▶ ARTICLE:
------

That's a great solution.  However, it used to be the case on IBM systems that using signed numbers for counts and in tests was faster, because the compiler didn't have to strip the signs to create the results of calculations.

Robert
0
0robert
9/15/2016 8:06:57 PM
On Thursday, 15 September 2016 21:06:59 UTC+1, 0rober...@gmail.com  wrote:
> On Tuesday, 13 September 2016 19:03:51 UTC+1, Rick Smith  wrote:
> > On Tuesday, September 13, 2016 at 3:34:59 AM UTC-4, Bruce Axtens wrote:
> > > (Originally posted at 
> > > https://sourceforge.net/p/open-cobol/discussion/help/thread/a97718c4/)

------

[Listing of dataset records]
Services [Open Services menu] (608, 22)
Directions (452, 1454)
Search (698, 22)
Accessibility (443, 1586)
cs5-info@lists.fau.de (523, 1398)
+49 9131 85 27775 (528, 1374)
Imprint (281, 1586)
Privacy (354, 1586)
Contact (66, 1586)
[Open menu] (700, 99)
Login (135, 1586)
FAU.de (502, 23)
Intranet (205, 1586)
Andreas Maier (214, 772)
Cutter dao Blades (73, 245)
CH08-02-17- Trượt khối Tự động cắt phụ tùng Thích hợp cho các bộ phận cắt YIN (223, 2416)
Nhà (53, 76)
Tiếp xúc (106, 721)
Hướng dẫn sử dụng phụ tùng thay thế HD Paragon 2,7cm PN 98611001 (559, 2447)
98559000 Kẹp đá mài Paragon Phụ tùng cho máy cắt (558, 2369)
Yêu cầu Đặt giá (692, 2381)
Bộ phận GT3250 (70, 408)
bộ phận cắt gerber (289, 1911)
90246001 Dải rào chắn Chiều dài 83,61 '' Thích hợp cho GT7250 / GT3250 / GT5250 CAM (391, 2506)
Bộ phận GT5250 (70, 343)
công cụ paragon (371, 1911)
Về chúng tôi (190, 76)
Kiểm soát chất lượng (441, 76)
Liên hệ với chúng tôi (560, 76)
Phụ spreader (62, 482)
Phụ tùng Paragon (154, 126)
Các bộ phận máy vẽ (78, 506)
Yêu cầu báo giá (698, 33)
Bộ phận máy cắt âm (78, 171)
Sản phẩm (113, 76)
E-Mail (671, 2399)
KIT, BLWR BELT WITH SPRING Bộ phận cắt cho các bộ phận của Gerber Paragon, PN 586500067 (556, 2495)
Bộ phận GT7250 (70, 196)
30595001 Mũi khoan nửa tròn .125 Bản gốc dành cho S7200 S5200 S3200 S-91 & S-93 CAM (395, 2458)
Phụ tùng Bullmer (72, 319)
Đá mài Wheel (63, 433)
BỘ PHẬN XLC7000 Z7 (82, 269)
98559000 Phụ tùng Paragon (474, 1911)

------

▶ GIVEN EXERCISE 1: From the forum thread, list every author named in a line ending with "wrote:".
▶ GIVEN EXERCISE 2: Go on with the forum thread from its last line.
Nothing in the listing is needed for the work here.

▶ EXERCISE RESPONSE 1: 0rober...@gmail.com, Rick Smith, Bruce Axtens

▶ EXERCISE RESPONSE 2:
> > > 
> > > I've been working on a RosettaCode challenge. It's Euler's sum of powers 
> > > conjecture. The code below runs but not particularly fast and this is a 
> > > bit of a disappointment because I had assumed that a compiled version 
> > > was going to run a fair bit faster than a VBScript (interpreted) one. As 
> > > it is the COBOL one runs for hours. The VBScript one is done in about a 
> > > minute.
> > > 
> > > I've forgotten a lot of COBOL since I first studied it in 1983. Should I 
> > > forget about using AFTER on the PERFORM VARYING and PERFORM codeblocks 
> > > instead (latest idea)?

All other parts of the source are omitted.